One of the holy grails of computer science and medicine has been accurate speech recognition. This seems to be a technology that is always 5 years away. Anandtech has a review of Dragon Naturally Speaking and the built-in speech recognition for Microsoft Office 2003. The short version of Anandtech’s review: Dragon is better than Microsoft but both have accuracy issues. There is also the Free and Open Source Sphinx speech recognition engine not reviewed in the Anandtech article.
The accuracy issues pointed out in the Anandtech article appear to be the same issues that have plagued this technology for years. 95-99% accuracy appears good until you realize that this means 5-1 mistakes per 100 words.
I first saw Dragon demoed on a Intel 386 at a medical trade show 15 years ago. It seems that not much has changed since then. As well, I tried to get Microsoft’s Office 2003 speech recognition working on my home machine. I trained it and began working only to have it consistently crash my Windows XP machine badly enough to require power cycling. The short version on Sphinx? Still trying to install it but stay tuned for a review if it does anything useful.
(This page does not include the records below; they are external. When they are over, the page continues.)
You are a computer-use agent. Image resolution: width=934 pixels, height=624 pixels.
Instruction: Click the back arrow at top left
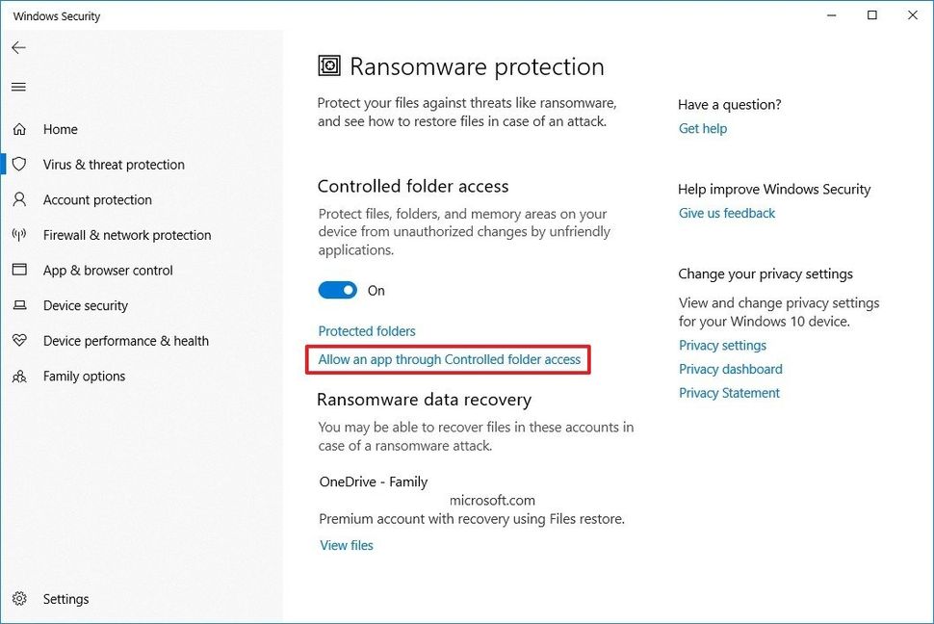click(x=18, y=47)
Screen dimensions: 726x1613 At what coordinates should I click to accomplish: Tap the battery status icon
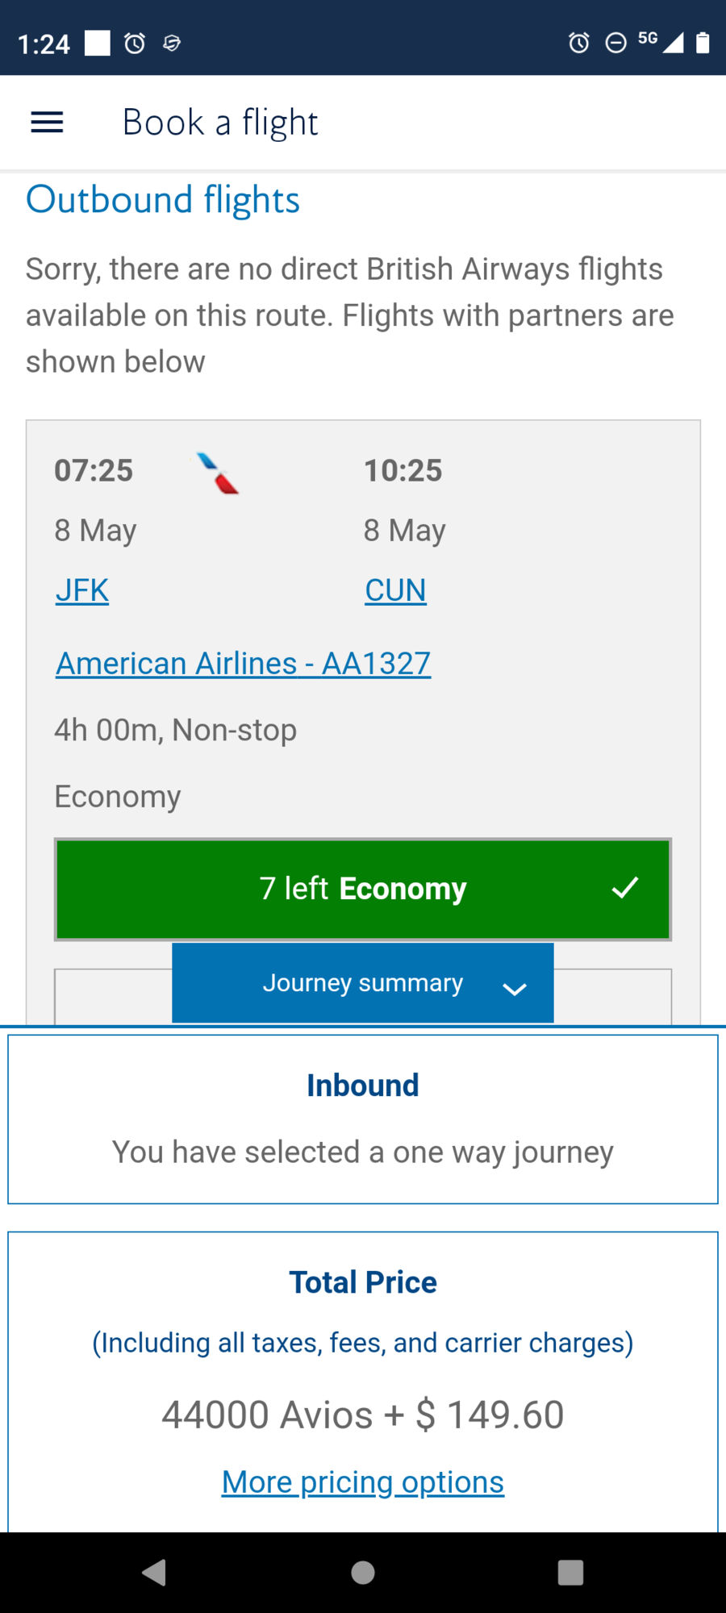[x=703, y=43]
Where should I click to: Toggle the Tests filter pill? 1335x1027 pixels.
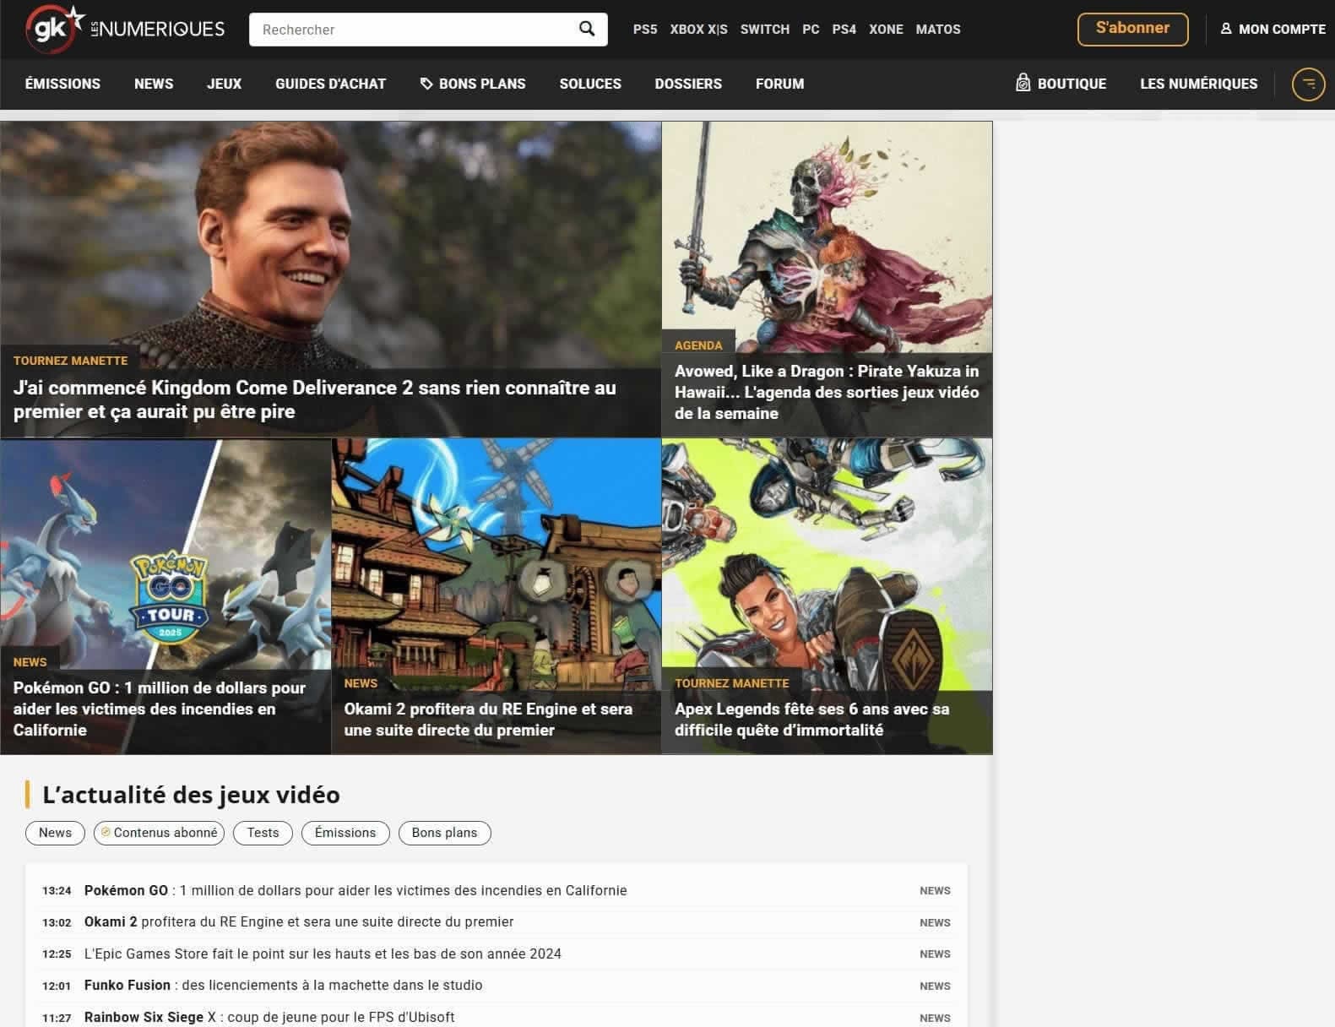click(263, 833)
When I give talks on health IT to non-technical audiences, I usually start off the question and answer session with: “Are any of you wondering why I didn’t discuss speech recognition?” the answer from the audience is inevitably “yes”. The answer I give is that this is a particularly difficult computer science problem due to the lack of semantic intelligence of computers in general. For example, disentangling things like: too, to, two and tutu. It will probably take connection to a project like Cyc and OpenCyc to increase accuracy to usable levels.